If you’re still not cited after a week, the query may be highly competitive or the content may need more authority (internal links, external mentions). Use the one-page audit checklist from Module 2 and the measurement steps from Module 3 to iterate.


How to focus on content structure over structured content

Structured content = schema, JSON-LD, meta tags — machine-readable signals. Content structure = how the prose is organised: headings, paragraphs, lists, one idea per block. Both matter, but for AI citation, content structure often matters more:

  • Retrieval is chunk-based — RAG systems often pull passages (sentence or paragraph level). A page with a clear H2 → short answer → expansion is easier to chunk and cite than a wall of text or a page that only "makes sense" with schema.
  • Synthesis prefers clarity — The model has to summarise or quote. A direct statement ("X is the best option when you need Y") is easier to use than a vague paragraph. Lists and tables are easy to reuse.
  • Schema supports, doesn’t replace — Schema tells the system "this is a FAQ" or "this is a product"; it doesn’t fix unclear or scattered writing. SurferSEO and others report that AI answers frequently use list format; so writing in clear, list-like sections (with schema where appropriate) beats schema alone.

Takeaway: Prioritise readable, scannable, quotable structure (headings, lead sentences, lists, one-claim-per-section). Add structured data on top so machines can parse intent and entities. Structure first, then structured content.

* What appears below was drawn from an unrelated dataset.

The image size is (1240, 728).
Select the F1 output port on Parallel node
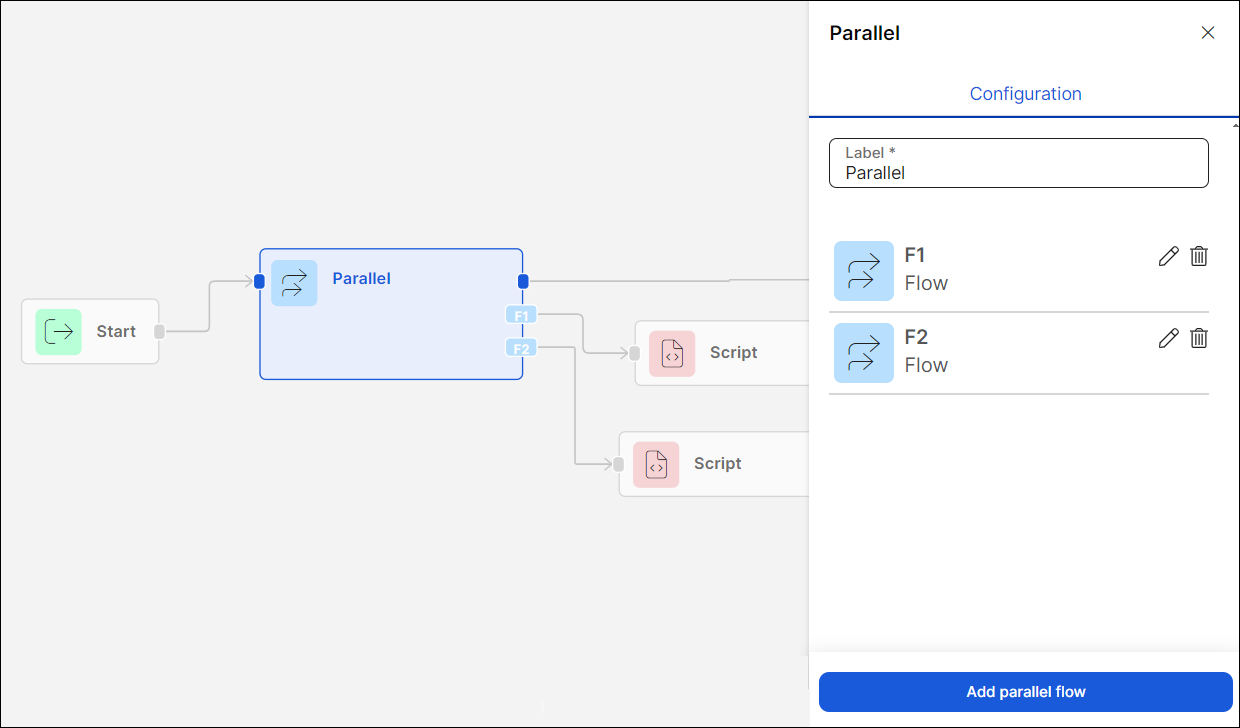pos(521,313)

The landscape will keep shifting. A few directions that matter for your playbook:

  • More zero-click and answer-first search — A growing share of queries will be answered directly in AI interfaces (ChatGPT, Perplexity, Google AI Overviews, voice assistants). Traffic to traditional blue links may flatten or decline for some queries. Optimising for citation and attribution (AEO/GEO) will matter as much as, or more than, ranking alone.
  • Unified "search everywhere" — The line between "SEO" and "AI search" will blur. Tools and reporting will combine organic rankings and AI citation/share of voice. Building one strategy that serves both (as in Module 2) will be the norm.
  • Trust and verification — As users and regulators focus on AI accuracy, sources that are clearly credible (E-E-A-T, cited elsewhere, consistent facts) will be favoured. Doubling down on reputation (Module 4) and clear, verifiable content will pay off.
  • Vertical and niche AI search — Domain-specific AI tools (e.g. for code, health, legal, shopping) may use different indexes or ranking logic. If your market has a dedicated AI product, watch how it surfaces and cites sources and adapt your content and schema accordingly.
  • Measurement and standards — Expect more dashboards and metrics for "AI visibility" (citation rate, share of voice by prompt set). Testing with real prompts and tracking over time (as in Module 3) will remain essential; the tools will get better, but the habit of measuring and iterating will not change.

Staying ahead means treating AI search as a first-class channel now: clear content, strong structure, E-E-A-T, and consistent presence where your audience and AI both look.


Where to go from here

You now have a full playbook: definitions (GEO, LLM SEO, AEO), side-by-side comparison, one-page optimisation for all channels, how AI gets information and how to optimise key pages, E-E-A-T and external reputation, and advanced tactics (AEO vs GEO, speed, structure over schema). Use it to make your brand the one AI recommends — and keep testing with real prompts and real tools so you stay ahead as the landscape changes.

For ongoing measurement and optimisation, consider tools that let you run target prompts against ChatGPT and other AI interfaces and track when you’re cited — so you can iterate with confidence.